Голландские пейзажисты нового времени имеют тот же характер спокойствия, мира, кротости и прелести, который отличает голландских бытовых живописцев. Самый характерный между ними, Ионгкинд, имеет много общего с новой французской школой пейзажистов (барбизонцами). Он в юности своей учился в Дюссельдорфе, но потом переселился навсегда в Париж, где и прожил до самой смерти своей (1891), и написал много превосходных картин, воспроизводящих то голландскую природу (по воспоминаниям молодости), ее города, деревни, поля, каналы, луга, то французские, высокоценимые нынче ландшафты. Другие замечательные голландские пейзажисты: двое братьев Марис (Вильгельм и Яков) и Мов возросли также под французскими новейшими влияниями, но также сильно учились на старых нидерландцах. Многие из них получили сверх того большую репутацию своими художественно-значительными офортами.

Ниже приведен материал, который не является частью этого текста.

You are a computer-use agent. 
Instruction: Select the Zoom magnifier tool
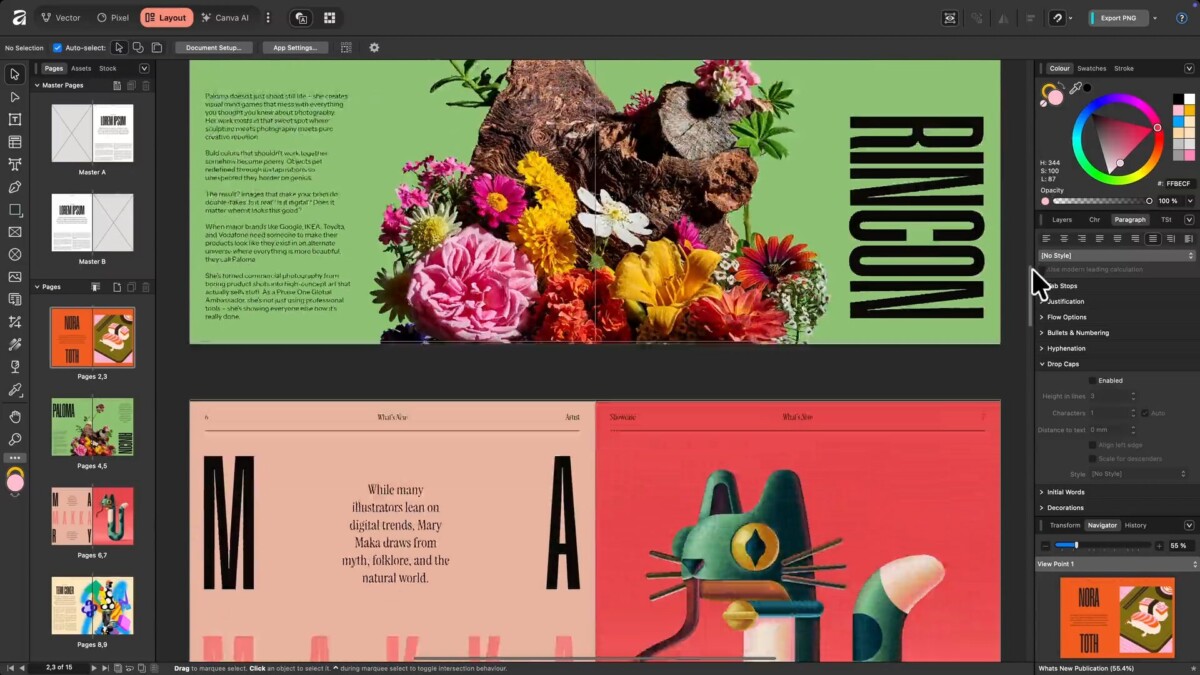click(x=15, y=440)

Один из значительных маринистов XIX века — Месдаг. Его главною заботою и задачею было всегда — изображение мрачного, насупленного, серого, тяжело дышащего, под свинцовым небом, моря за немного часов или даже минут до волнения и бури.
И в литературе, и во всех искусствах Голландия выказала до сих пор очень малое расположение к декадентству. Ни в архитектуре, ни в скульптуре, ни в живописи она не создала ничего особенного, ни по безумию, ни по оригинальности, ни по безобразию. Но к числу ее художников новейшего времени принадлежит один иноземец, человек дальнейшего Востока, малаец Ян Тоороп, родившийся на острове Яве (1860). Он был крещен в христианскую веру лишь восьми лет и провел все детство среди китайцев и японцев. В Европе, под влиянием французских и немецких декадентов, он сделался живописцем-символистом, он пишет и рисует такие чудовищные фигуры и сцены, мистические, исковерканные и безобразные, которые напоминают самые дикие, варварские, отталкивающие, уродливые фрески и скульптуры древнеазиатских подземелий и храмов. Никакое европейское декадентство не доходило еще до этой степени сумасшествия и помрачения всех человеческих чувств.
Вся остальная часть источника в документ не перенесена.